The Yukon Department of Justice has failed to provide necessary documents in a human rights complaint involving Michael Nehass.

The Yukon Department of Justice has failed to provide necessary documents in a human rights complaint involving Michael Nehass.

On Thursday, the department acknowledged it had missed a June 7 deadline to provide documents to the Yukon Human Rights Board of Adjudication about Nehass’s time at the Whitehorse Correctional Centre, but refused to explain why.

“We fully intend to comply with that order to disclose documents related to the case,” Dan Cable, a spokesperson for the department, said today.

Cable was not able to provide a precise timeline of when the documents would be filed, only saying it would be “soon.”

The department missed a first deadline set for January 26. The government was asking for an extension to provide the documents and the decision only came on April 23, said Cable.

The June 7 deadline was set in the April 23 decision.
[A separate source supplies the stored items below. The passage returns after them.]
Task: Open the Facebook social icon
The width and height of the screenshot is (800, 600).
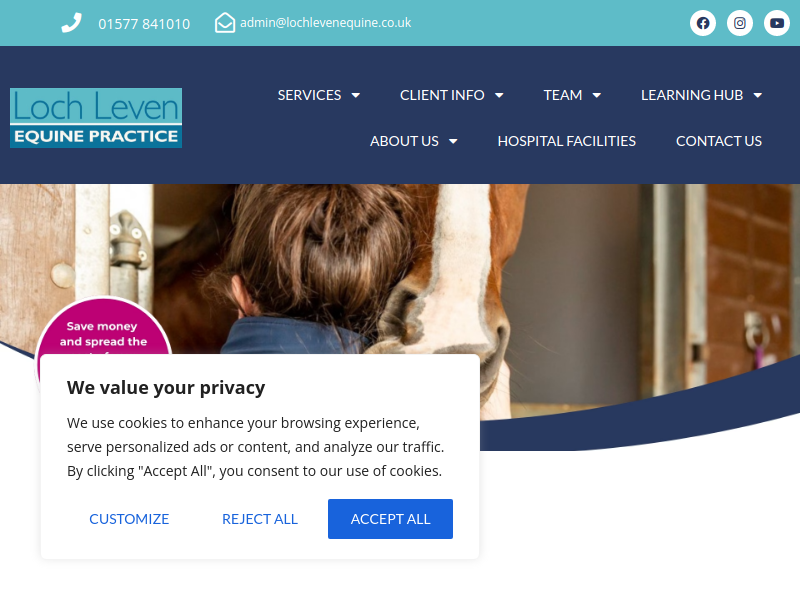Action: [x=703, y=23]
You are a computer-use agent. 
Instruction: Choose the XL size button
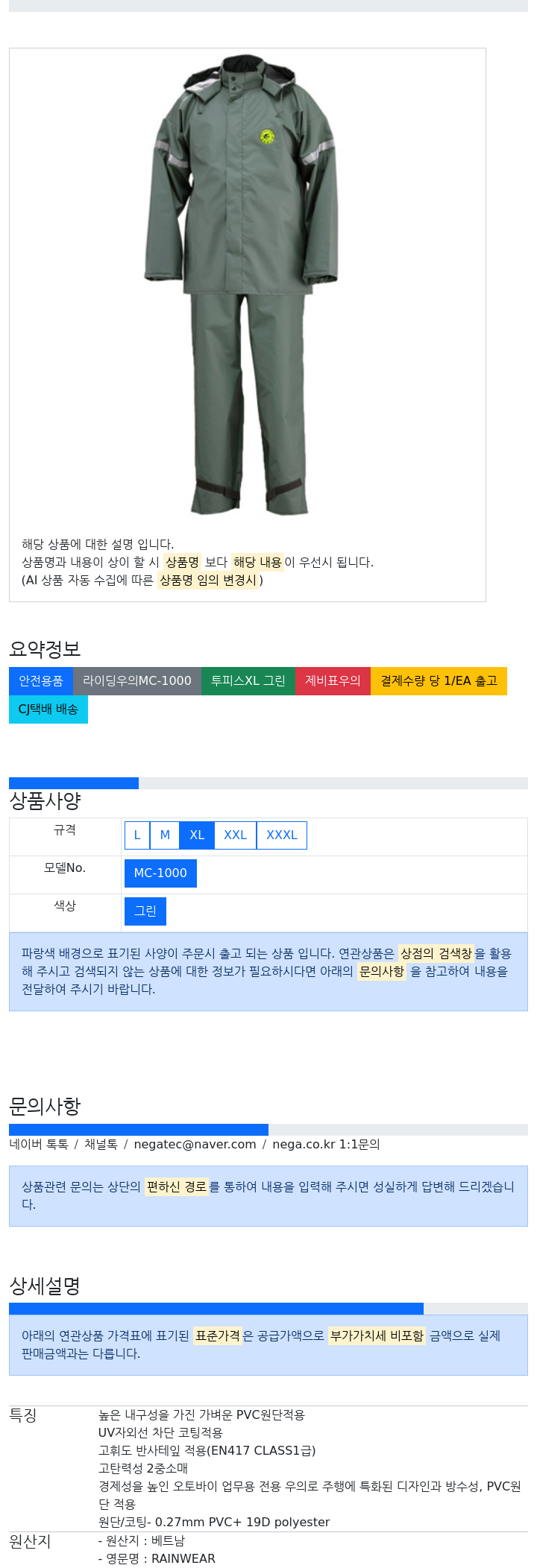pyautogui.click(x=197, y=835)
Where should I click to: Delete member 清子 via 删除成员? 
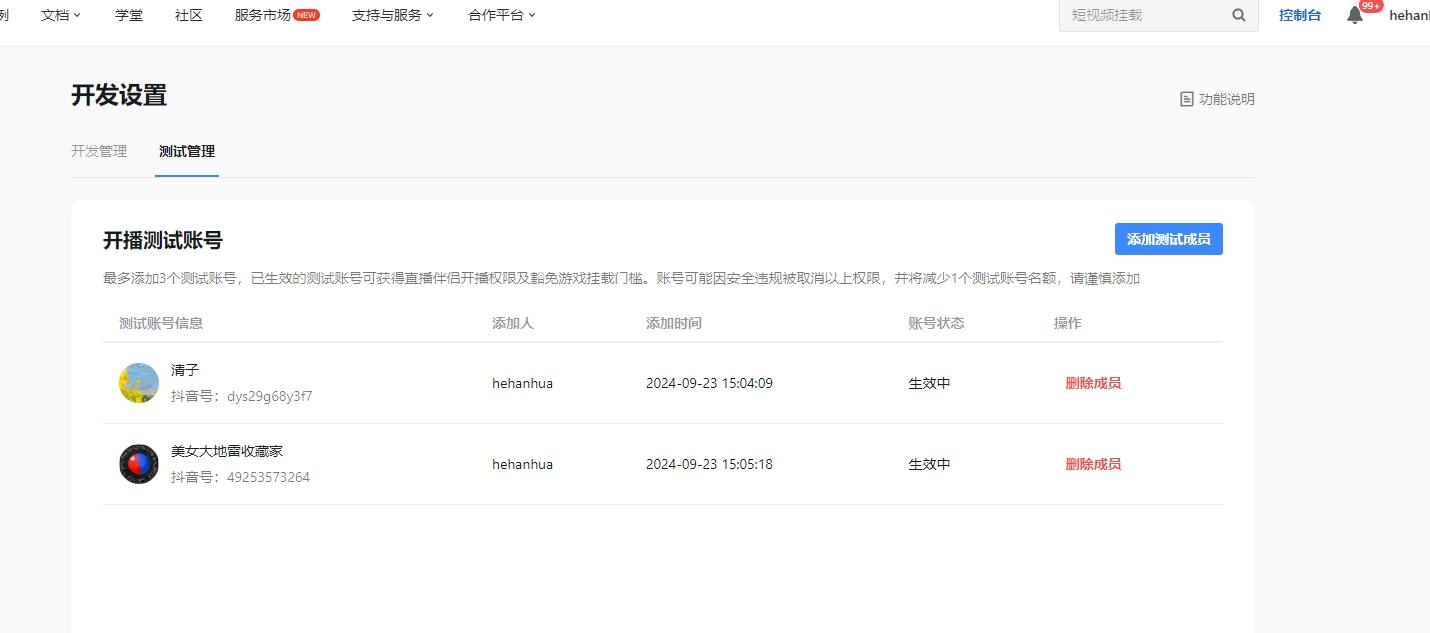pyautogui.click(x=1093, y=383)
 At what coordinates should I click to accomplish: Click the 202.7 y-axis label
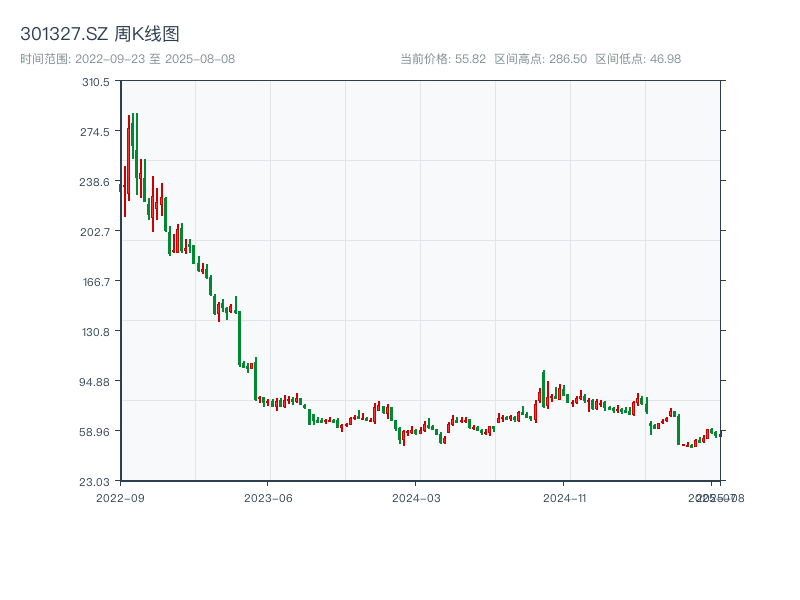tap(96, 232)
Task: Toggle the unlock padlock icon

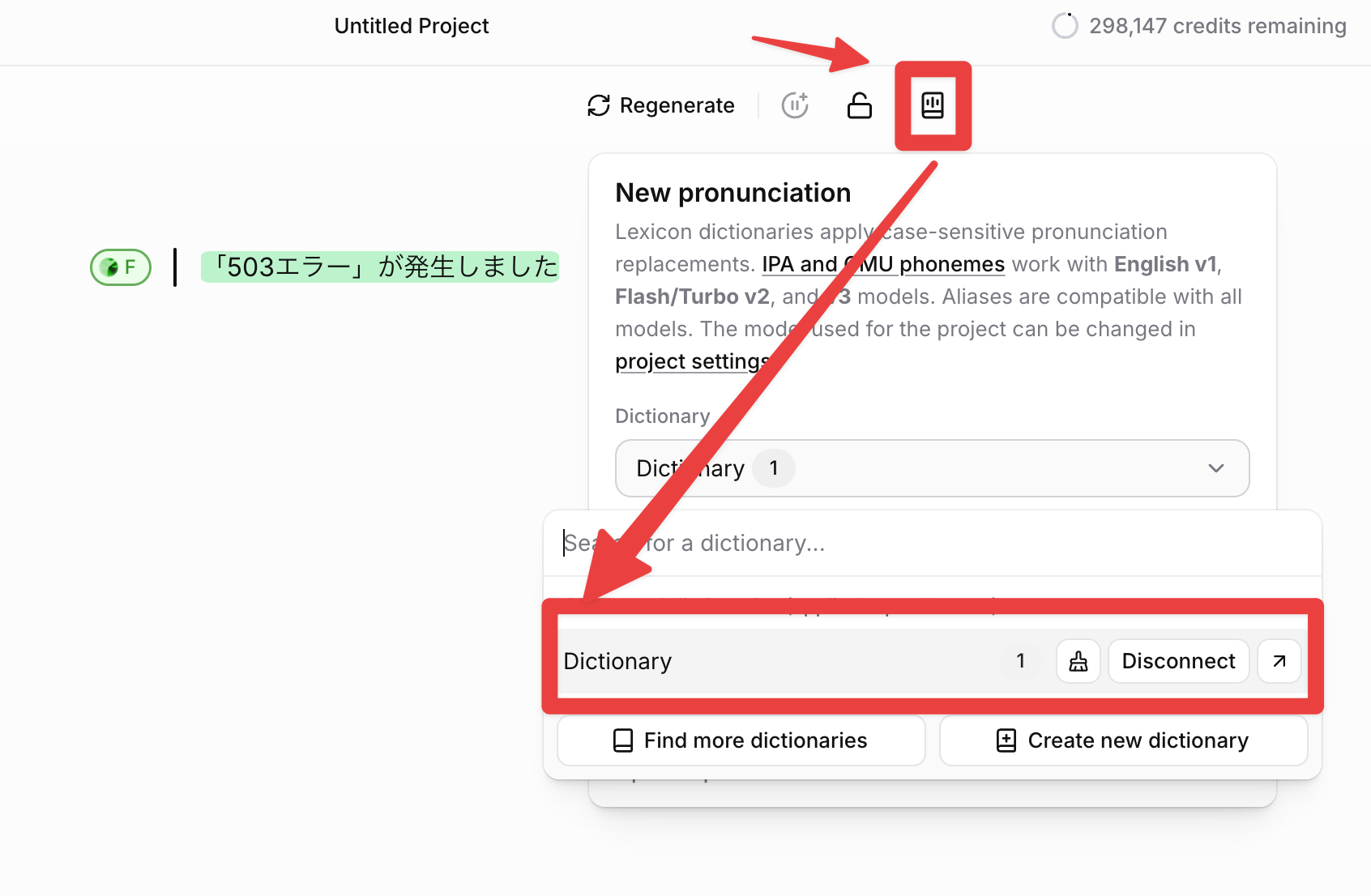Action: tap(859, 105)
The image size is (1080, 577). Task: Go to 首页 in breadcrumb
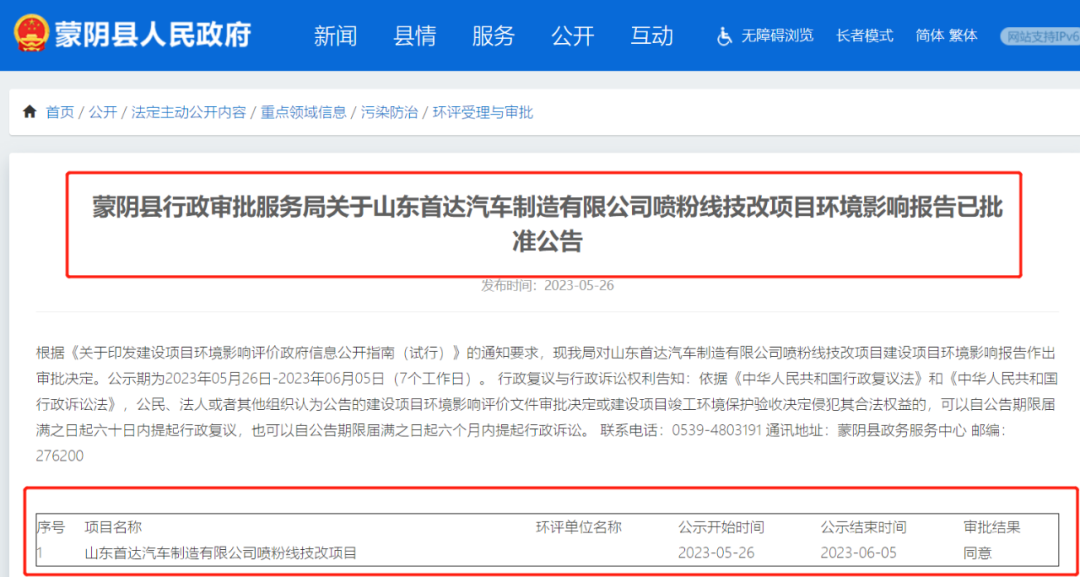(x=60, y=112)
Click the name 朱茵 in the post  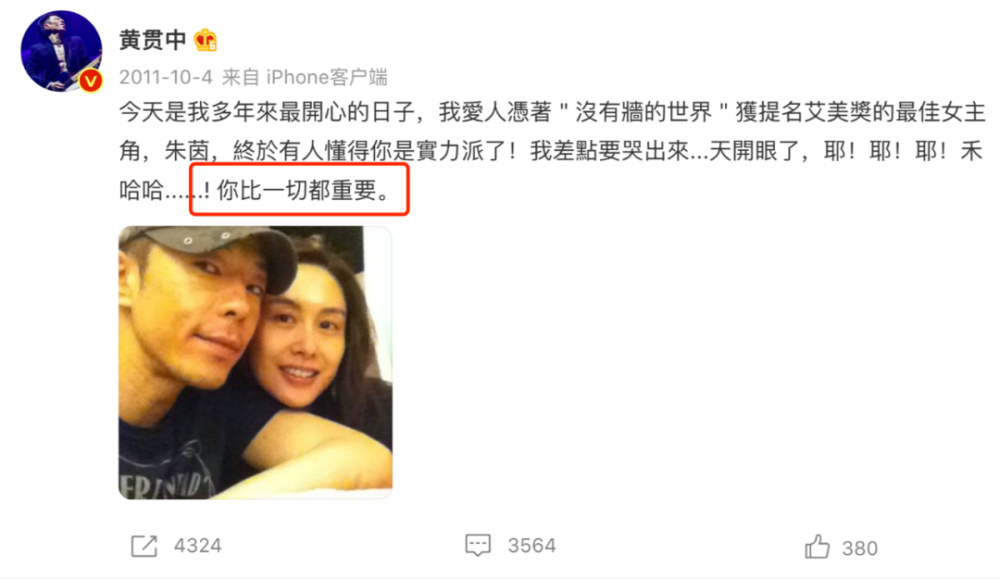point(187,151)
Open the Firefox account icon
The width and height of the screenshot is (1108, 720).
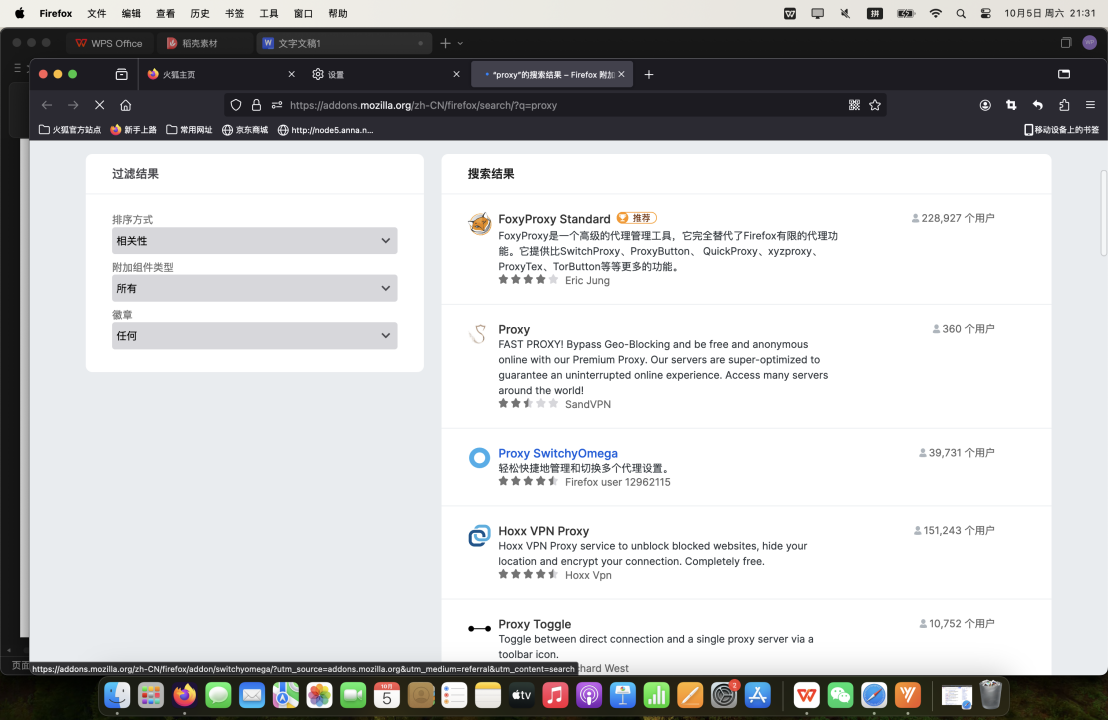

The board of adjudication - a body separate from the Yukon Human Rights Commission that hears the actual cases - declined to comment.

The case stems from a complaint Michael Nehass’s father filed in 2014 about his detention conditions, alleging he had been in solitary confinement for 28 months straight.

Nehass has been in jail since he was accused of assaulting a woman in Watson Lake in 2011. He was found guilty in May this year.